It was especially big of Mr. Eby to acknowledge that this provision will have NO EFFECT whatsoever. I suppose that was an attempt to make those of us who respect the process of the legislative and judicial branches in the United States feel better about your inability to understand how that process works. But all I heard was that the Dickson Co. Commission felt the need to publicly stand up –but only where they know it won’t be audibly contested — and state that they don’t approve of someone else’s lifestyle, even though they know, or some appear to, THAT IT WILL HAVE NO LEGAL EFFECT, coupled with their own self-righteous desire to tell people like me who ACTUALLY love gay people, as well as those gay individuals themselves — much like, I should point out, the spineless majority of the ‘Krazy Khristian Konservatives’ that gather on social media to shame, bully, and belittle anyone who has the intellectual capacity to stand up for themselves, or in my case, have me repeatedly blocked from and kicked off of my own Facebook account for standing up to them ONCE on my own personal page (thank you to a Misty Mahan Dantico and something called the ‘Dickson Scene’ Facebook page) — that they are going to burn in a non-consuming pit of fire for eternity. Or so says the Dickson County Commission.
Because that’s all we heard, Mr. Eppy. That’s ALL we heard. Along with the loud rantings of a man, shouting, “We are called to serve Jesus Christ!” — which is beautiful, Bubba, but I’ve read our founding documents, and I’m pretty sure ‘Jesus Christ’ didn’t put his John Hancock anywhere on them. So, there’s THAT.
There’s also this — historical and judicial precedent. It’s ridiculous to me to see the same pastors shouting about how “Tennessee voted over 80% in 2006 to keep marriage between a man and a woman.'” Well guess what, friend? I’d bet if we voted in 1964, over 80% of Tennesseans would have voted to keep black people eating only out of the back door. Particularly considering that African Americans wouldn’t have even been allowed to vote by work of creative “Christian” county employees. Thank God for the Supreme Court, huh?
Just like the South would have overwhelmingly decided — and they tried — to ignore Brown v. Board of Education. And if those ‘state’s rights’ truly existed, true to decades-behind fashion, activists would have still been fighting the South to integrate schools in the 1980s. Because it took the federal government sending in troops during the 1950s and 1960s to ensure that the South actually desegregated all educational institutions. To which, of course, the South was enraged, as they believed that their “states’ rights” had been infringed upon with that Supreme Court ruling as well.

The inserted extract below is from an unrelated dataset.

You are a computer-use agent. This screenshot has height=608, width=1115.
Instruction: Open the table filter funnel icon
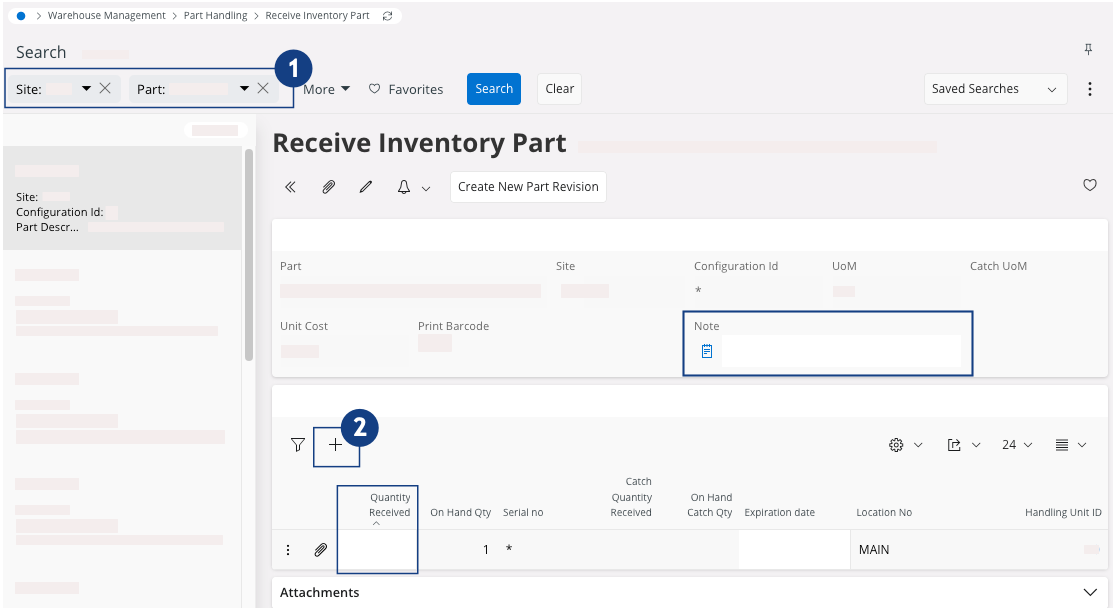pyautogui.click(x=297, y=445)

Allow me to say on behalf of all the little white kids that loved our dark-skinned classmates, a big fat THANK YOU to the Supreme Court of the United States for deciding that separate but equal was a lie. And to the Constitution of the United States for clearing up that states’ rights illusion held by people who HAVE ALWAYS USED JESUS CHRIST to deny equal treatment to those they don’t approve of. Praise God for that Supremacy Clause in the Constitution, right?
Do you think you invented this, DCC? Do you think this struggle is new? Please. Try the Cornerstone Speech. Try the states’ own secession declarations — that state slavery as their main objective, and that slavery is the natural condition of the ‘negro’ and that God made the white man superior — in that war that the Connie Confederates now want to twist and call a battle over “states’ rights.” As they attempted to shout “our states’ rights are being taken away!” while forming the biggest domestic terrorist organization that our nation has ever known then, also. People have always used the Bible as a way to segregate and oppress others. And then they lie about it. Like that war over “state’s rights”– which, more accurately, was the states’ rights to own slaves.

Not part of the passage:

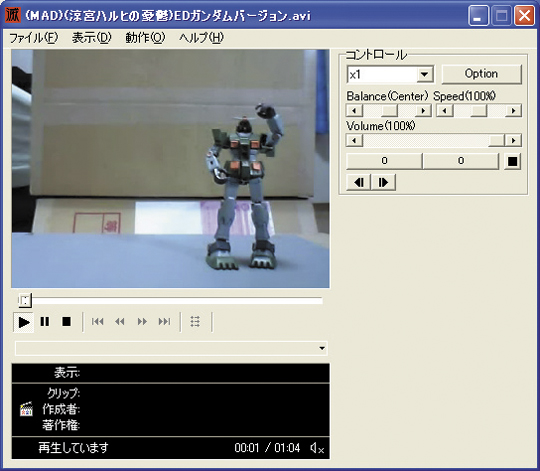
Task: Toggle the mute speaker icon
Action: [x=317, y=448]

Or the war over the “economic differences between the North and the South.” Another amusing spin. The economic differences between the North and the South, huh? Sure. The South was agricultural. The North, industrial. The South grew cotton and shipped it up North, the North turned it into textiles. The South depended on the free labor of slaves to further their trade. The North, largely, didn’t. So the ‘economic differences’ between the North and the South was that the South needed black people to keep picking their cotton without being paid and they used “God” in their attempts to do so. As made evident by the amounts of poor white men who fought for a right they would never even use — the right to own slaves. They did so to defend their own supremacy because they believed God commanded them to do so. Just like the Dickson County Commission is doing now. Their interpretation of “God’s work.” Consider this submission mine.
I wonder, when our children learn of this fight — which should have been settled by the swing vote of Justice Kennedy — how will you attempt to re-write this battle. Because oppressing the LEGAL RIGHTS of those you don’t agree with and attempting to use God’s word to do so is not new. In fact, it’s so unoriginal, you should have a new approach by now. But, as we know, “Biblically” based bigotry is not always bright. (See: Sarah Palin.)

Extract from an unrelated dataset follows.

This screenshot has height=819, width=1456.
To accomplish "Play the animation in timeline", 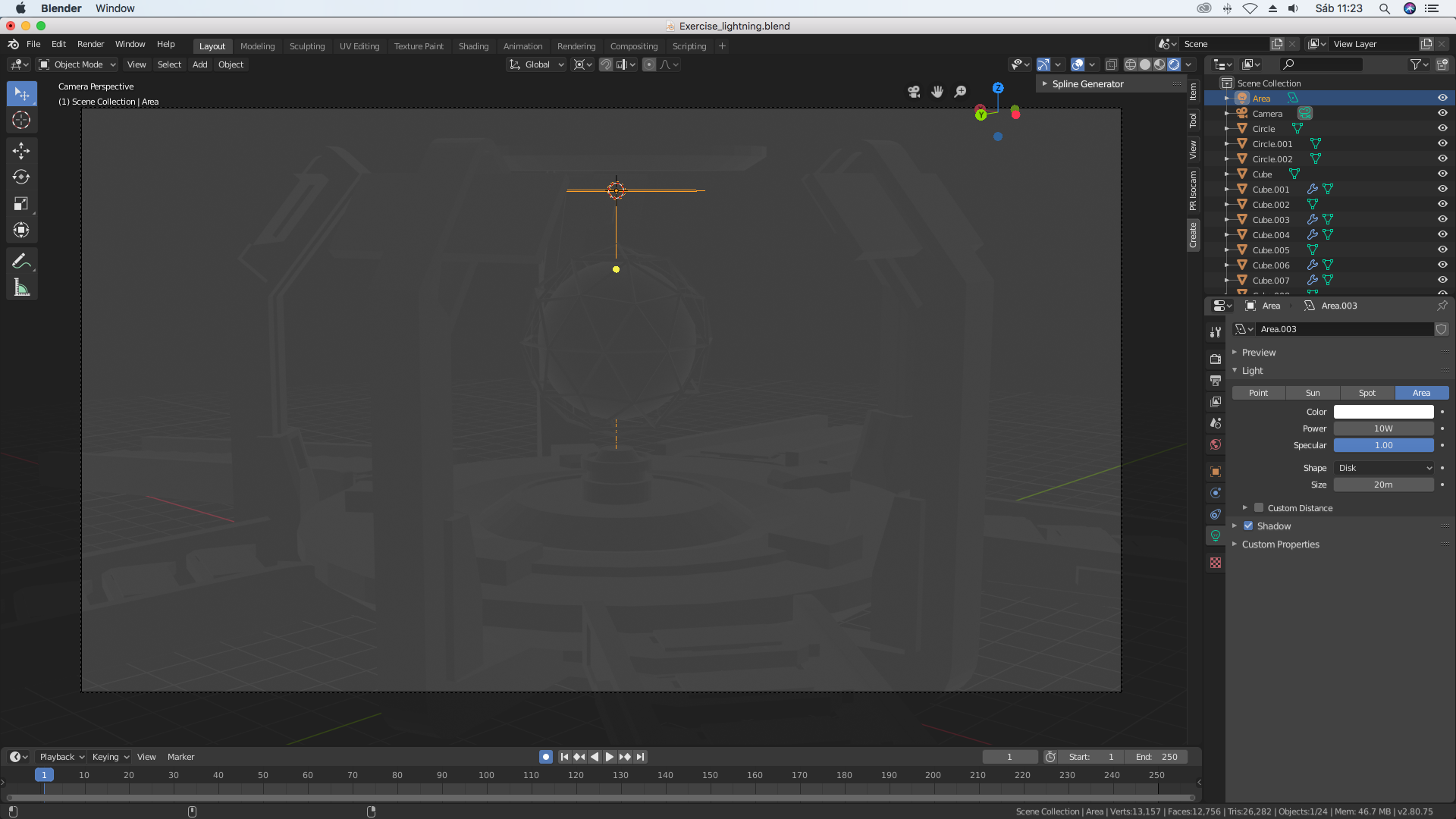I will coord(609,757).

So let’s take a look at Justice Kennedy’s own words. Penning the majority opinion, Justice Kennedy wrote, “The nature of injustice is that we may not always see it in our own times. The generations that wrote and ratified the Bill of Rights and the Fourteenth Amendment did not presume to know the extent of freedom in all of its demensions, and so they entrusted to future generations a charter protecting the right of all persons to enjoy liberty as we learn its meaning. When new insight reveals discord between the Constitution’s central protections and a received legal stricture, a claim to liberty must be addressed.”
In 1967 when the highest court struck down the states’ ban on interracial marriage, do you think that Bible-toting white folk weren’t angry over that Supreme Court ruling then, too? Heck, this side of one of “my” brown skinned children being born, a lady in Dickson County looked me in the eyes and told me that God didn’t intend white women to have black children — she isn’t even mine — and that “even a dog has enough sense to know to stick with its own kind.” To which I replied, “Yes, a canine knows not to hunch a feline, but I’m preeeeety sure we’re all, regardless of color, homo sapiens, lady. ”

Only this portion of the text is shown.